» **Instructions for the task**
Exactly as written, repeat all of the records below.
*** Dataset records ***
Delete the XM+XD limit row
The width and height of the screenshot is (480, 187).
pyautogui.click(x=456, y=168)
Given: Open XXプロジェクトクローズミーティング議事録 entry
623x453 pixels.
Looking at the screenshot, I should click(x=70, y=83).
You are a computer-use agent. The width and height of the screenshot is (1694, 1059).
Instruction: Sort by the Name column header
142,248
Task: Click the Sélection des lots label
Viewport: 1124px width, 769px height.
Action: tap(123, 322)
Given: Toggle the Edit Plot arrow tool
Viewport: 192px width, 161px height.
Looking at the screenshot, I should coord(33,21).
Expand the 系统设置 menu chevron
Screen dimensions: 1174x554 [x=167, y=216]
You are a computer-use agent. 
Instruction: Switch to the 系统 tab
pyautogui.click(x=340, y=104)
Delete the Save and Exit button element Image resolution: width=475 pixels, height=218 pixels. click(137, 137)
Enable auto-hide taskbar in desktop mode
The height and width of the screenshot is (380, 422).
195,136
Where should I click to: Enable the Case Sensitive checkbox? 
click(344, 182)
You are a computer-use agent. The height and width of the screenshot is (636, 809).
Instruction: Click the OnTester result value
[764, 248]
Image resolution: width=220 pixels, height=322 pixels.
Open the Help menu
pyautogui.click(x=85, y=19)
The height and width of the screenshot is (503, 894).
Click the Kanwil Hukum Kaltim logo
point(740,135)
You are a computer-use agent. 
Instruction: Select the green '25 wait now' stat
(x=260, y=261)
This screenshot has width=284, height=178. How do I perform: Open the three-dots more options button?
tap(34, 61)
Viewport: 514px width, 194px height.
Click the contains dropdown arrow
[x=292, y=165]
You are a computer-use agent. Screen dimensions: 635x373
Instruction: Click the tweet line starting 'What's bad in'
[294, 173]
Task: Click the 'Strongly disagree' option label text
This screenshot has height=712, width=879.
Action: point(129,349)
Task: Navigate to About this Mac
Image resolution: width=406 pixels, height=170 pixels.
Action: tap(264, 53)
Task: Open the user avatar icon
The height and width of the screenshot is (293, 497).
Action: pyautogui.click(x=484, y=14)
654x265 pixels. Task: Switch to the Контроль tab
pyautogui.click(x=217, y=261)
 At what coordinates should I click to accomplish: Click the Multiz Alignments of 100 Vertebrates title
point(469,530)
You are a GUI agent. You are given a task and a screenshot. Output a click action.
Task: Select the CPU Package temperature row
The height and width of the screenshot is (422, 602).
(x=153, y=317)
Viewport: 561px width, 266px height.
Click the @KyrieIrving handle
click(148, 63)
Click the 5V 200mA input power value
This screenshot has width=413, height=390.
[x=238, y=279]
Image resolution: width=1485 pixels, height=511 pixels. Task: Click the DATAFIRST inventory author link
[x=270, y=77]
*** End of Dataset records ***
» **Result of this exercise**
Delete the XM+XD limit row
The width and height of the screenshot is (480, 187).
pyautogui.click(x=456, y=168)
Given: Open XXプロジェクトクローズミーティング議事録 entry
623x453 pixels.
Looking at the screenshot, I should click(x=70, y=83).
You are a computer-use agent. The width and height of the screenshot is (1694, 1059).
Instruction: Sort by the Name column header
142,248
Task: Click the Sélection des lots label
Viewport: 1124px width, 769px height.
Action: tap(123, 322)
Given: Toggle the Edit Plot arrow tool
Viewport: 192px width, 161px height.
Looking at the screenshot, I should coord(33,21).
Expand the 系统设置 menu chevron
Screen dimensions: 1174x554 [x=167, y=216]
You are a computer-use agent. 
Instruction: Switch to the 系统 tab
pyautogui.click(x=340, y=104)
Delete the Save and Exit button element Image resolution: width=475 pixels, height=218 pixels. click(137, 137)
Enable auto-hide taskbar in desktop mode
The height and width of the screenshot is (380, 422).
195,136
Where should I click to: Enable the Case Sensitive checkbox? 
click(344, 182)
You are a computer-use agent. The height and width of the screenshot is (636, 809).
Instruction: Click the OnTester result value
[764, 248]
Image resolution: width=220 pixels, height=322 pixels.
Open the Help menu
pyautogui.click(x=85, y=19)
The height and width of the screenshot is (503, 894).
Click the Kanwil Hukum Kaltim logo
point(740,135)
You are a computer-use agent. 
Instruction: Select the green '25 wait now' stat
(x=260, y=261)
This screenshot has width=284, height=178. How do I perform: Open the three-dots more options button?
tap(34, 61)
Viewport: 514px width, 194px height.
Click the contains dropdown arrow
[x=292, y=165]
You are a computer-use agent. Screen dimensions: 635x373
Instruction: Click the tweet line starting 'What's bad in'
[294, 173]
Task: Click the 'Strongly disagree' option label text
This screenshot has height=712, width=879.
Action: point(129,349)
Task: Navigate to About this Mac
Image resolution: width=406 pixels, height=170 pixels.
Action: tap(264, 53)
Task: Open the user avatar icon
The height and width of the screenshot is (293, 497).
Action: pyautogui.click(x=484, y=14)
654x265 pixels. Task: Switch to the Контроль tab
pyautogui.click(x=217, y=261)
 At what coordinates should I click to accomplish: Click the Multiz Alignments of 100 Vertebrates title
point(469,530)
You are a GUI agent. You are given a task and a screenshot. Output a click action.
Task: Select the CPU Package temperature row
The height and width of the screenshot is (422, 602).
(x=153, y=317)
Viewport: 561px width, 266px height.
Click the @KyrieIrving handle
click(148, 63)
Click the 5V 200mA input power value
This screenshot has width=413, height=390.
[x=238, y=279]
Image resolution: width=1485 pixels, height=511 pixels. Task: Click the DATAFIRST inventory author link
[x=270, y=77]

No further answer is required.